My current implementation is super slow for all the regions and times that I need. Is there a more efficient use of numpy / xarray that will get me my desired result faster?
def drop_nans_and_flatten(dataArray: xr.DataArray) -> np.ndarray:
"""flatten the array and drop nans from that array. Useful for plotting histograms.
Arguments:
---------
: dataArray (xr.DataArray)
the DataArray of your value you want to flatten
"""
# drop NaNs and flatten
return dataArray.values[~np.isnan(dataArray.values)]
#
da = ds.precip
region_da = region_ds.region
valid_region_ids = [k for k in region_lookup.keys()]
# initialise empty lists
region_names = []
datetimes = []
mean_values = []
for valid_region_id in valid_region_ids:
for time in da.time.values:
region_names.append(region_lookup[valid_region_id])
datetimes.append(time)
# extract all non-nan values for that time-region
mean_values.append(
da.sel(time=time).where(region_da == valid_region_id).mean().values
)
df = pd.DataFrame(
{
"datetime": datetimes,
"region_name": region_names,
"mean_value": mean_values,
}
)
The output:
In [6]: df.head()
Out[6]:
datetime region_name mean_value
0 2008-01-31 region_1 51.77333333333333
1 2008-02-29 region_1 44.87555555555556
2 2008-03-31 region_1 50.88444444444445
3 2008-04-30 region_1 48.50666666666667
4 2008-05-31 region_1 47.653333333333336
In [7]: df.tail()
Out[7]:
datetime region_name mean_value
43 2009-08-31 region_4 50.83111111111111
44 2009-09-30 region_4 48.40888888888889
45 2009-10-31 region_4 51.56148148148148
46 2009-11-30 region_4 48.961481481481485
47 2009-12-31 region_4 48.36296296296296
In [20]: df.info()
<class 'pandas.core.frame.DataFrame'>
RangeIndex: 96 entries, 0 to 95
Data columns (total 3 columns):
datetime 96 non-null datetime64[ns]
region_name 96 non-null object
mean_value 96 non-null object
dtypes: datetime64[ns](1), object(2)
memory usage: 2.4+ KB
In [21]: df.describe()
Out[21]:
datetime region_name mean_value
count 96 96 96
unique 24 4 96
top 2008-10-31 00:00:00 region_1 48.88984800150122
freq 4 24 1
first 2008-01-31 00:00:00 NaN NaN
last 2009-12-31 00:00:00 NaN NaN
Any help would be very much appreciated ! Thankyou
It's hard to avoid iterating to generate the masks for the regions given how they are defined, but once you have those constructed (e.g. with the code below), I think the following would be pretty efficient:
regions = xr.concat(
[(region_ds.region == region_id).expand_dims(region=[region])

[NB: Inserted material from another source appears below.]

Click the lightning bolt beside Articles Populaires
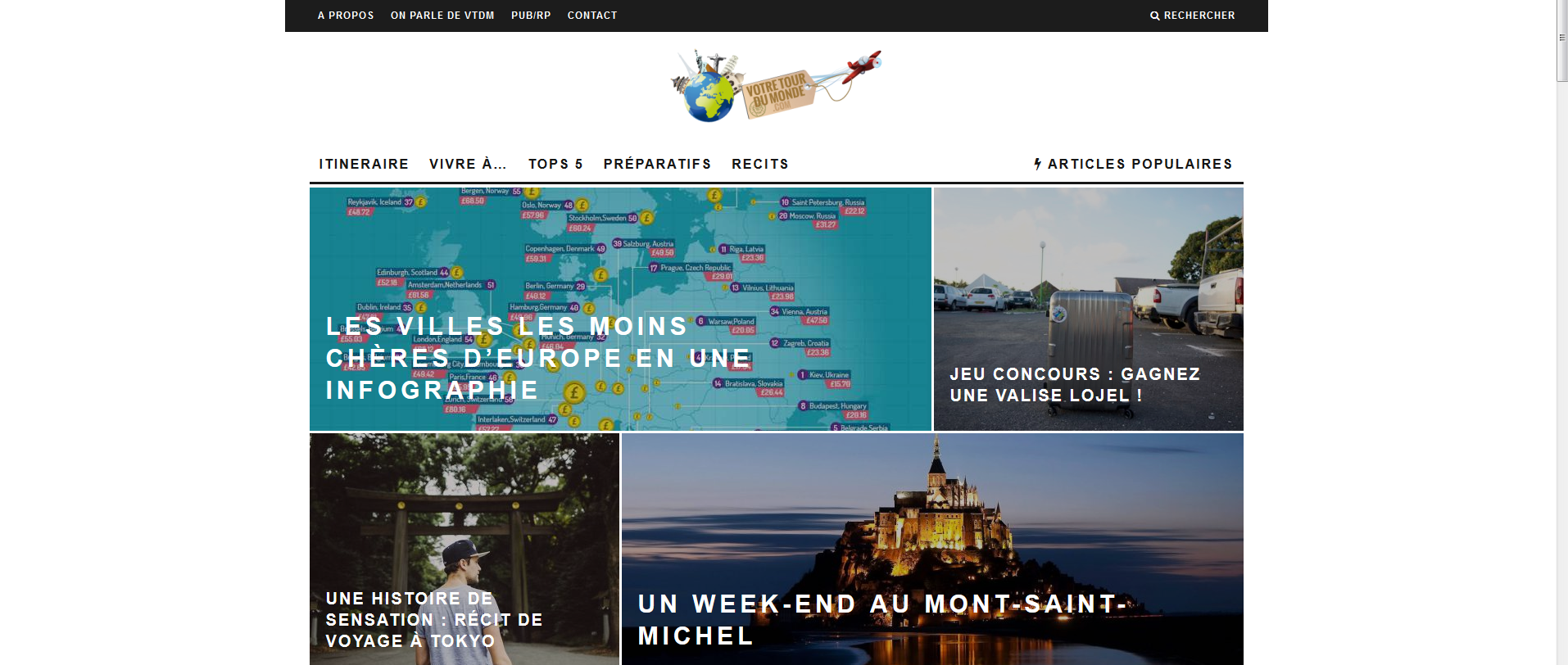This screenshot has height=665, width=1568. pos(1037,164)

for region_id, region in region_lookup.items()],
dim='region'
)
result = ds.precip.where(regions).mean(['lat', 'lon'])
This generates a DataArray with 'time' and 'region' dimensions, where the value at each point is the mean at a given time over a given region. It would be straightforward to extend this to an area-weighted average if that were desired too.
An alternative option that generates the same result would be:
regions = xr.DataArray(
list(region_lookup.keys()),
coords=[list(region_lookup.values())],
dims=['region']
)
result = ds.precip.where(regions == region_ds.region).mean(['lat', 'lon'])
Here regions is basically just a DataArray representation of the region_lookup dictionary.